Record extracts section start

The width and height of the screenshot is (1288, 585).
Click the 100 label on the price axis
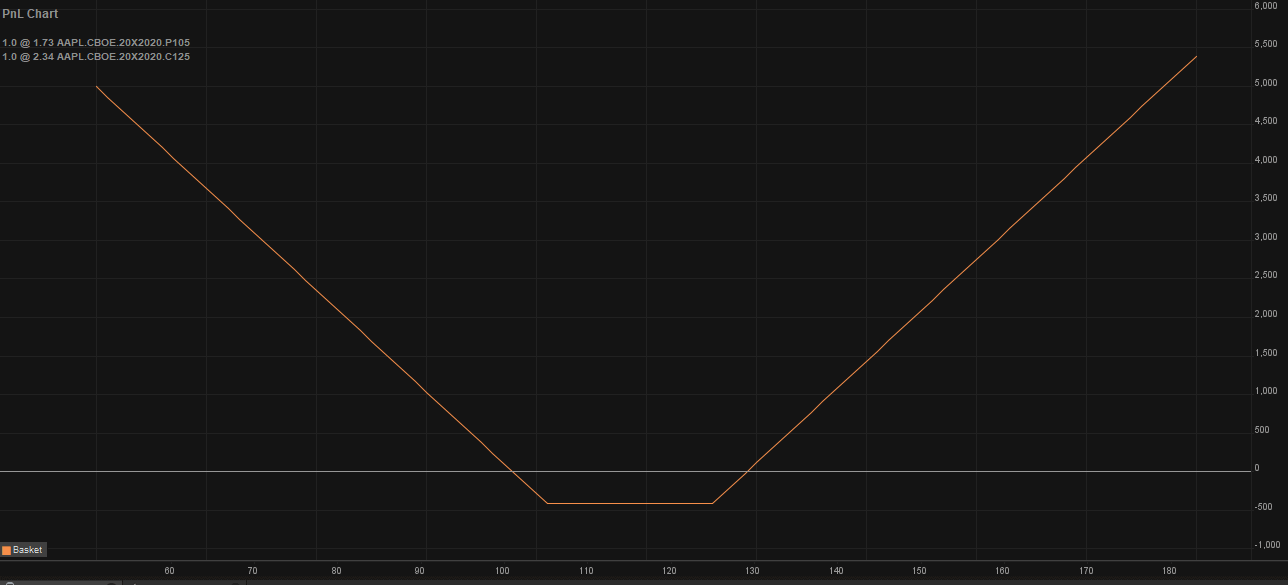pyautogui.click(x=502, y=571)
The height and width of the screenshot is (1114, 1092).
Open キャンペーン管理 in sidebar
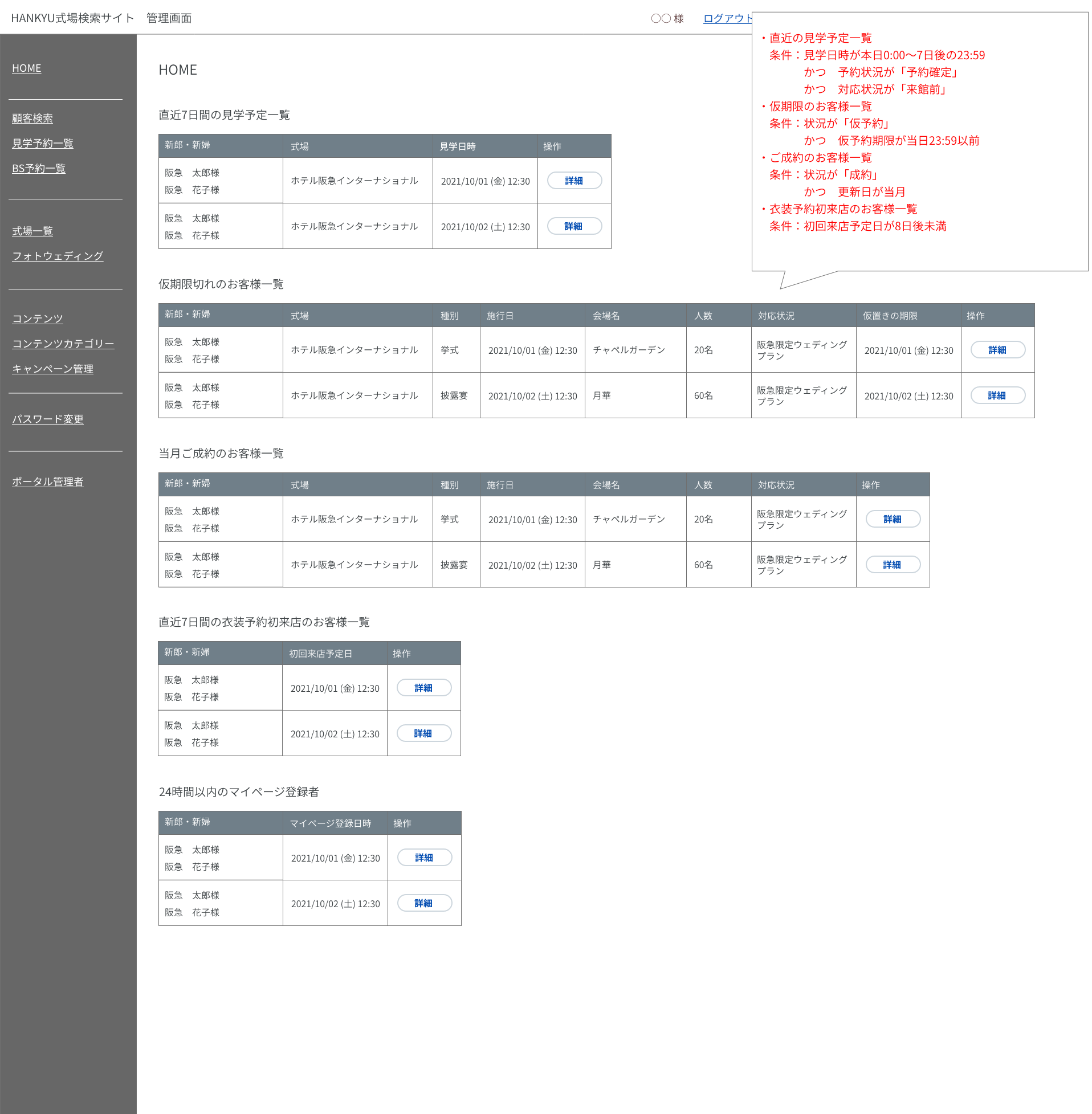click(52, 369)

Record extracts section end

• _Problem statement_
Type the lines above out again exactly as they appear, skipping every picture.

• _Result of the exercise_
The width and height of the screenshot is (1288, 585).
Click the 100 label on the price axis
pyautogui.click(x=502, y=571)
The height and width of the screenshot is (1114, 1092).
Open キャンペーン管理 in sidebar
click(52, 369)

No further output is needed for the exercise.